*** RECORDS SHOWN ***

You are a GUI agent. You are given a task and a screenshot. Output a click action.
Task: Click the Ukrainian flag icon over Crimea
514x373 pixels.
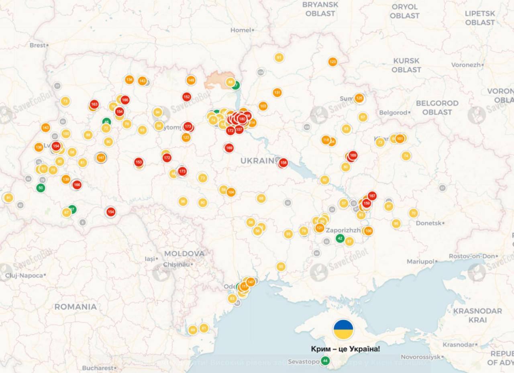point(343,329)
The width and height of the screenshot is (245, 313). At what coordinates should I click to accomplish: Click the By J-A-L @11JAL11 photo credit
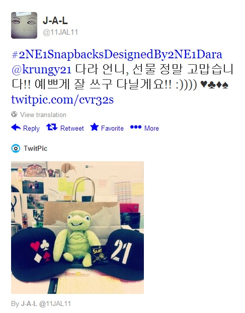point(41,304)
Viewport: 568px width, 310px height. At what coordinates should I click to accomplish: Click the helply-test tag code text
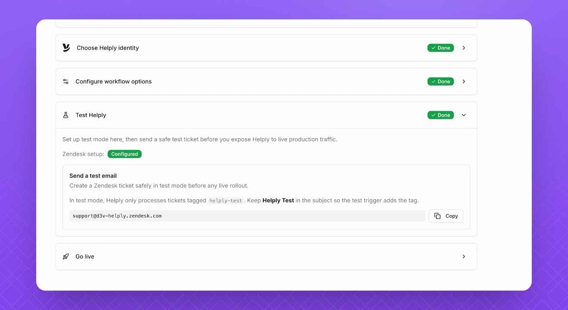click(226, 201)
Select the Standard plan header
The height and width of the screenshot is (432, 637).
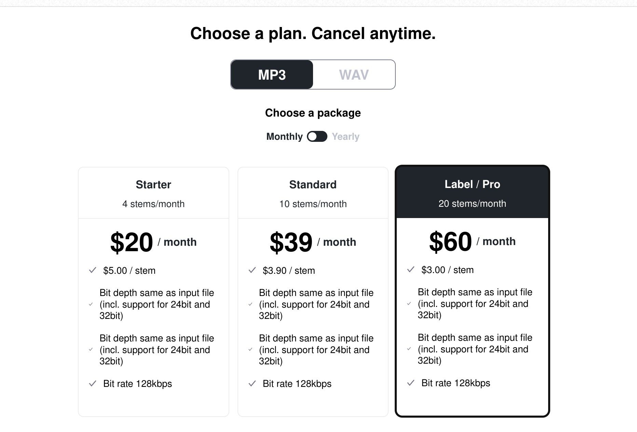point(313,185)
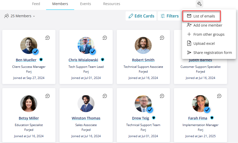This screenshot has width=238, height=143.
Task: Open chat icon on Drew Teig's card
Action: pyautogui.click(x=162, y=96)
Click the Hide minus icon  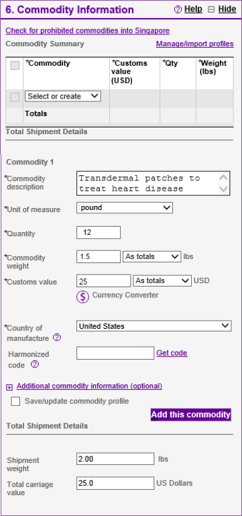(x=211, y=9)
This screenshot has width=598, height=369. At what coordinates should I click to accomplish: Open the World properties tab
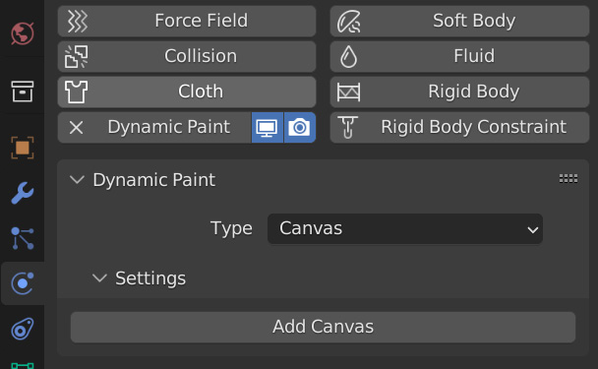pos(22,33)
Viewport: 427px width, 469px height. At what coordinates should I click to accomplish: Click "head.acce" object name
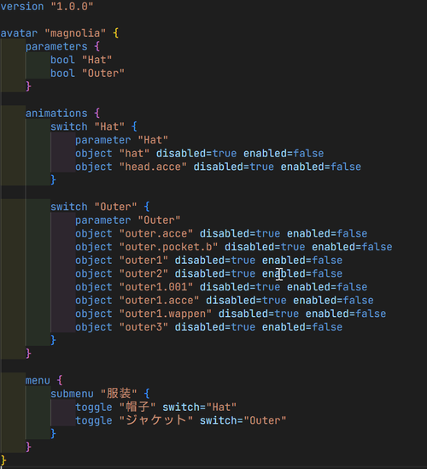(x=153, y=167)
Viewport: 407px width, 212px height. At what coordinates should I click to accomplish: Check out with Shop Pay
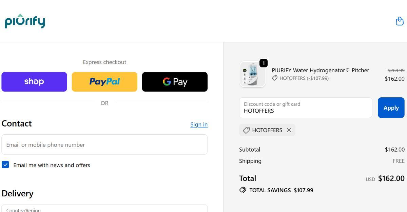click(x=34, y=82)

*** End of RECORDS SHOWN ***

◆ TASK REQUIREMENTS:
A verbatim reproduction is expected: starting at the line above that has "The width and", ending at the line that has "Select the Standard plan header", both included, and with no pictures and no other lines.

◆ TASK OUTPUT:
The width and height of the screenshot is (245, 313). At what coordinates should I click to accomplish: Click the By J-A-L @11JAL11 photo credit
point(41,304)
Viewport: 568px width, 310px height. At what coordinates should I click to accomplish: Click the helply-test tag code text
click(226, 201)
Select the Standard plan header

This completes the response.